Scher et al. (44) have defined clinical states of prostate cancer. These categories are particularly helpful for identifying homogeneous cohorts of patients for therapeutic intervention. The retrospective nature of this imaging study, which depended on clinical referral patterns, did not lend itself to this type of strict classification. Instead, the patients included in this study could be considered to be in the state of “increasing PSA” (all conventional imaging studies negative) or the state of “clinical metastasis: noncastrate” (44). This distinction may be an important clinical question as local therapy with irradiation or salvage prostatectomy is not appropriate once systemic disease has been proven. In clinical practice, the bone scan and CT or MRI (in some institutions also a Prostascint scan) are ordered to address this issue. Although it is conceivable that PET could detect systemic disease in patients with negative bone scan and negative CT or body MRI, the fraction of such patients among the entire population with increasing PSA is likely very low.
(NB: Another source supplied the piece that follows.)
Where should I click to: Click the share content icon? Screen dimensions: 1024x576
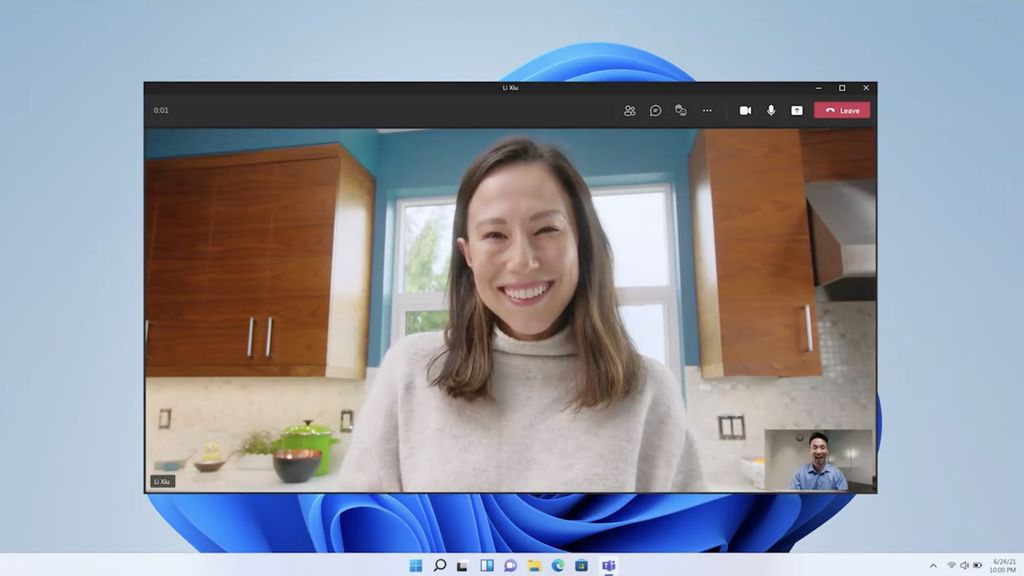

Defining the role of PET in these highly preselected patients would require a large patient sample and a prospective study. Rather, the true value of PET might be found in the fact that it can effectively replace a battery of other tests, including bone scan, CT scan, and body MRI, for the detection of systemic disease in patients with PSA relapse. CT in particular is a suboptimal technique for detecting local recurrence in patients with PSA relapse (45), and its sensitivity is not better than that of FDG-PET for the detection of nodal metastases (11). In our study, virtually all disease shown on bone scan and CT was also revealed in a single whole-body PET scan. At the very least, our data suggest that a combination of endorectal or pelvic MRI (for detection of local recurrence) and FDG-PET (for detection of systemic disease) would provide a valuable imaging algorithm in these patients. With this approach, no site of proven disease in this study would have been missed. However, because of limitations inherent to any retrospective analysis, the validity of this suggested approach would have to be confirmed in a prospective study.
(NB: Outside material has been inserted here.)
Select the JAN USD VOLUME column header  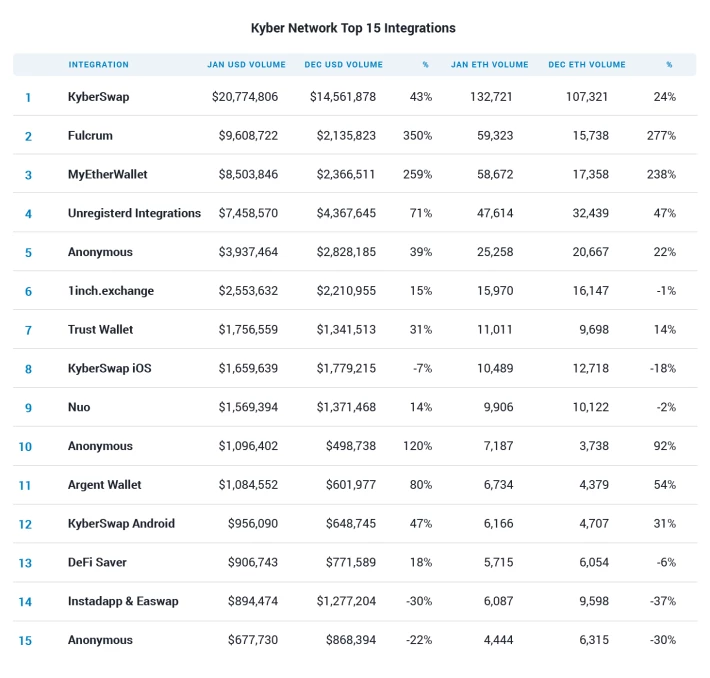[x=246, y=64]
We found that a PET scan with FDG would be most useful if the PSA is >2.4 ng/mL or PSA velocity is >1.3 ng/mL/y. These values should not be used in isolation. Clinical findings or abnormalities noted on other imaging studies may sometimes require further evaluation with PET even in patients with relatively low PSA levels. Therefore, the ROC curves (Fig. 4) also show sensitivity and specificity for other PSA cutoff levels.

In conclusion, FDG-PET identified local or metastatic disease in 31% of patients with PSA relapse after retropubic radical prostatectomy. The likelihood for disease detection improved with increases in PSA levels. In the vast majority of patients with negative PET, other concurrent imaging studies also failed to show sites of recurrent disease. Our study confirms that FDG-PET should not be used to randomly screen patients with PSA relapse; rather, this test should be restricted to a selected subset of patients: FDG-PET seems most useful in patients with PSA >2.4 ng/mL or PSA doubling time >1.3 ng/mL/y. These findings will need confirmation in a prospective study.